═════ EXCERPTED RECORDS
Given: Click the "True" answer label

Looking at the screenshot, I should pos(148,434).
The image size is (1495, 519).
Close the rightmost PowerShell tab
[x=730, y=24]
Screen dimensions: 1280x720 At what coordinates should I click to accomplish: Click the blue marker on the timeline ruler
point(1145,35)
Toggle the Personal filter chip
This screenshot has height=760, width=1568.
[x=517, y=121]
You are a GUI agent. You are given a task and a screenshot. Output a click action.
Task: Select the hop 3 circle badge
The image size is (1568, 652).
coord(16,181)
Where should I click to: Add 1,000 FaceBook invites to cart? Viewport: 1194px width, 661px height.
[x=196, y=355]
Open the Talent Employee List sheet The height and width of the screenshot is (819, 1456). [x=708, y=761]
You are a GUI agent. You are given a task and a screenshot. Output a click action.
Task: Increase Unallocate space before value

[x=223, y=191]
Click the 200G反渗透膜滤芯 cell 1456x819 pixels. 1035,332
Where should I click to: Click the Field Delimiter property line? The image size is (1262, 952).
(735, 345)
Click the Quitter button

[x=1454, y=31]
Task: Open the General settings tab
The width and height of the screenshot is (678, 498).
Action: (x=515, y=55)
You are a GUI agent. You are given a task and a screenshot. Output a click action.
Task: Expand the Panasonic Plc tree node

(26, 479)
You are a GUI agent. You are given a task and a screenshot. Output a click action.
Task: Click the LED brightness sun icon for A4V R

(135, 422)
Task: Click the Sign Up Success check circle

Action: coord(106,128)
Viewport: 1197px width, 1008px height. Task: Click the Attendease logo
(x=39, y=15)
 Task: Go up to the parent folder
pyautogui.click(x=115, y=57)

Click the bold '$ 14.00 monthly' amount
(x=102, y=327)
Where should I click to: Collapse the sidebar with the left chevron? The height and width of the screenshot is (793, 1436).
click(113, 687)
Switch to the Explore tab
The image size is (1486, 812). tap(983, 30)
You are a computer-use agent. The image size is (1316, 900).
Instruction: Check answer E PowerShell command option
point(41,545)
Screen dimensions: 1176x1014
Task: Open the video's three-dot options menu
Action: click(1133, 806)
══════════
* **INSTRUCTIONS TO FOLLOW**:
Write out, word for word, the lines of the items above, from the line holding "Open the Talent" through the end of the items, both ends included.

* **SOLUTION TO THIS PROBLEM**:
Open the Talent Employee List sheet The height and width of the screenshot is (819, 1456). [x=708, y=761]
You are a GUI agent. You are given a task and a screenshot. Output a click action.
Task: Increase Unallocate space before value

[x=223, y=191]
Click the 200G反渗透膜滤芯 cell 1456x819 pixels. 1035,332
Where should I click to: Click the Field Delimiter property line? The image size is (1262, 952).
(735, 345)
Click the Quitter button

[x=1454, y=31]
Task: Open the General settings tab
The width and height of the screenshot is (678, 498).
Action: (x=515, y=55)
You are a GUI agent. You are given a task and a screenshot. Output a click action.
Task: Expand the Panasonic Plc tree node

(26, 479)
You are a GUI agent. You are given a task and a screenshot. Output a click action.
Task: Click the LED brightness sun icon for A4V R

(135, 422)
Task: Click the Sign Up Success check circle

Action: coord(106,128)
Viewport: 1197px width, 1008px height. Task: Click the Attendease logo
(x=39, y=15)
 Task: Go up to the parent folder
pyautogui.click(x=115, y=57)

Click the bold '$ 14.00 monthly' amount
(x=102, y=327)
Where should I click to: Collapse the sidebar with the left chevron? The height and width of the screenshot is (793, 1436).
click(113, 687)
Switch to the Explore tab
The image size is (1486, 812). tap(983, 30)
You are a computer-use agent. The image size is (1316, 900).
Instruction: Check answer E PowerShell command option
point(41,545)
Screen dimensions: 1176x1014
Task: Open the video's three-dot options menu
Action: click(1133, 806)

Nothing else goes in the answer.